Interest continues to grow in employee wellness programs, which many argue can improve employee health and increase productivity. Workplace wellness programs involve the collection of individually identifiable health information from and about employees participating in them. Consequently, privacy and security are among the legal issues that arise with respect to these programs. The Equal Employment Opportunity Commission (EEOC) and the Office for Civil Rights (OCR) in the U.S. Department of Health and Human Services (HHS) recently addressed this issue, releasing a Notice of Proposed Rulemaking (NPRM) and an FAQ, respectively, that address how  employees’ health information must be safeguarded when it is collected as part of an employee wellness program. A full description of the NPRM can be found in Manatt’s Employment Law Newsletter.

I. Health Information Laws and Employers

Employers are already regulated with regard to the collection of health information from employees. For example, employers offering “group health plans” (an employee welfare benefit plan under the Employee Retirement Income Security Act or ERISA that has 50 or more participants) are considered to be “health plans” under the Health Insurance Portability and Accountability Act (HIPAA) and must abide by HIPAA’s privacy and security regulations when they collect health information as part of administering those plans. Employers are restricted by the Americans with Disabilities Act (ADA) with respect to health information collected from employees for purposes of determining the terms and conditions of employment. Employers are covered by the Genetic Information Non-Discrimination Act (GINA) when they collect genetic information, either in their capacity as a group health plan administrator or in their capacity as an employer.

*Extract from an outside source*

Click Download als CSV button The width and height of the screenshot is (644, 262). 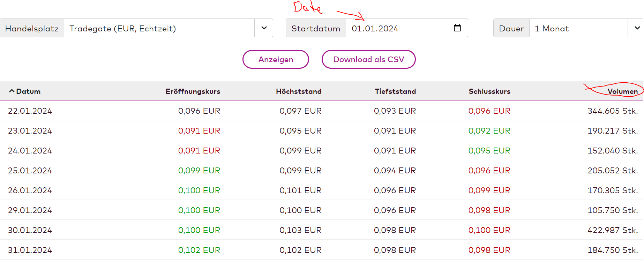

The EEOC’s NPRM proposes privacy provisions that largely address the application of the ADA to the collection of information by workplace wellness programs. But employers will need to consider how they are structuring their programs in determining the extent to which these laws—HIPAA, ADA and/or GINA—apply.

II. HIPAA’s Protections

Employers offering “group health plans” are permitted to collect individually identifiable information for purposes of administering the plan, but they are prohibited by HIPAA’s privacy regulations from using this information to make employment-related decisions. The employer is required to create firewalls that prevent this data from being accessed or used for employment decisions.  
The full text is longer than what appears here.